Years ago when I was studying the lyric essay at university, I wrote an essay titled The Journey, in which I detailed a trip taken from Kelowna, BC, to Vancouver by car. On this journey, I noticed that the deciduous leaves had started to change colours on the Coquihalla Highway even though they had not yet begun to change at home. Was it altitude, I wondered in this piece of writing, that caused the leaves to change? Was it temperature? Was it something else? I noted that I’d often wondered about the reasons behind the phenomena and debated the value of researching the answer versus having the pleasure of asking myself this question every year. I never did discover the answer.
According to Wikipedia (and elementary school science class), leaves are green because of chlorophyll, which is a green pigment. In the growing season chlorophyll is abundant in the cells of leaves, which is why leaves are predominantly green in colour.
Leaves need chlorophyll to capture the sun’s rays and use the energy produced to make the simple sugars which are the plant’s food. While making the food, the chlorophyll is broken down and used up, but it is also replenished in the growing season. Once daylight hours shorten and temperatures drop, the veins of the leaves (which carry the chlorophyll) gradually close off and a cork layer forms at the base of each leaf. The cork layer reduces water and mineral intake for leaves. This begins slowly but progresses more rapidly as the season changes. Although chlorophyll may still be in the veins of the leaf (keeping the veins green), the tissues between the veins dry out and change colour.
According to David Bradley of SciScoop, “the change in color to reds and yellows in autumn is not caused by the leaves dying, but by a series of controlled biochemical processes.” With less chlorophyll in the leaves as a result of the formation of the cork, less green pigment exists. The yellow pigments which already exist in the leaves can then become dominant. The leaves ‘turn’ yellow.
The process is different with red leaves. As the quantities of chlorophyll in the leaf get smaller, the leaf actually produces a new pigment called anthocyanin. This pigment, which is red, did not exist inside the leaf previously. For anyone with a rudimentary knowledge of colour theory, this makes some sense, considering red and yellow would make an orange hue which, when added to the green of the chlorophyll pigment, would simply turn all leaves a muddy brown.
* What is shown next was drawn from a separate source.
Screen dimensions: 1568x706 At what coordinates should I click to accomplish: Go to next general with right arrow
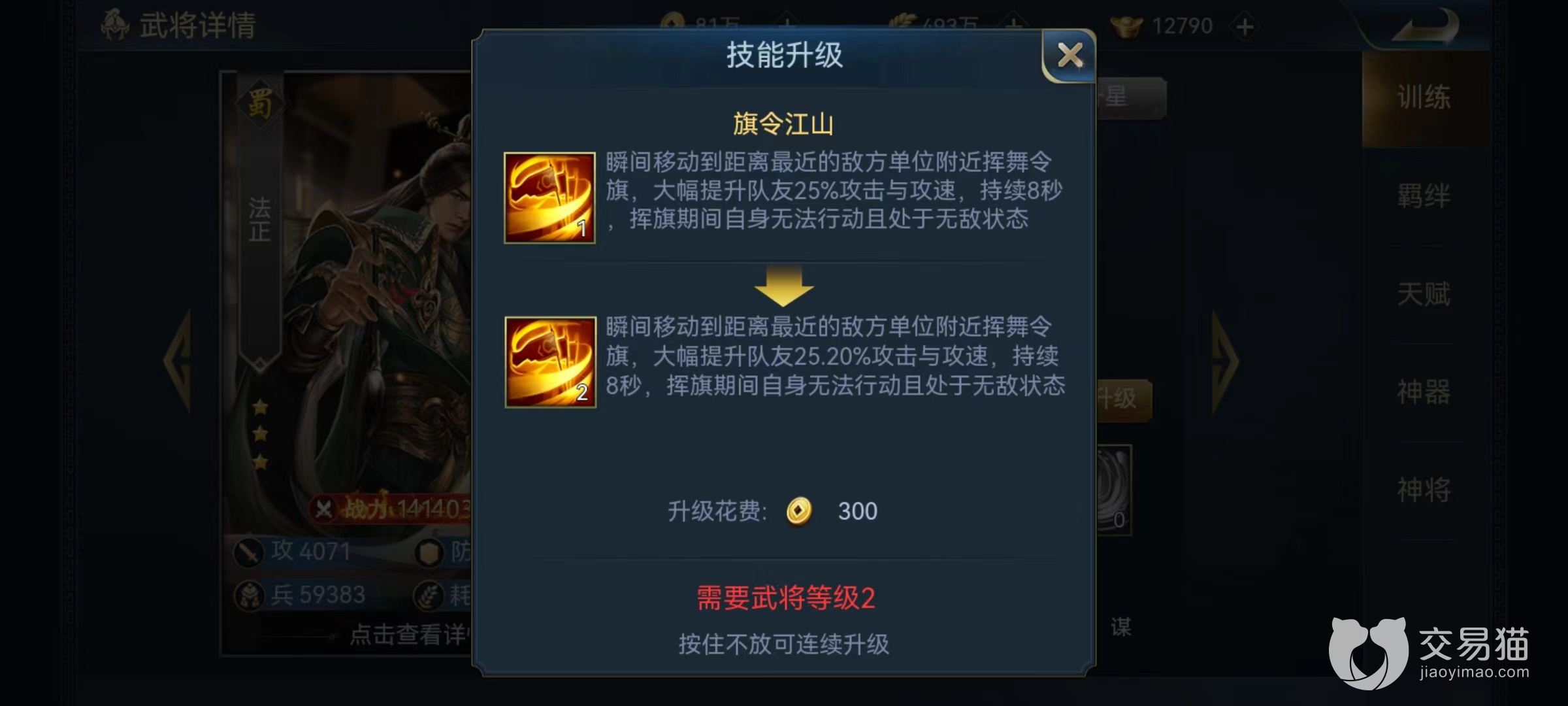coord(1226,361)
Since the information about anthocyanin was only recently discovered by scientists, there has been an effort to explain why this process occurs. Anthocyanin has a toxic effect, and the red foliage appears to be a warning to insects that these leaves are toxic. The red colour is actually how the trees ward off insects. Red leaves, as beautiful as they might appear, are how certain tree species defend themselves in autumn.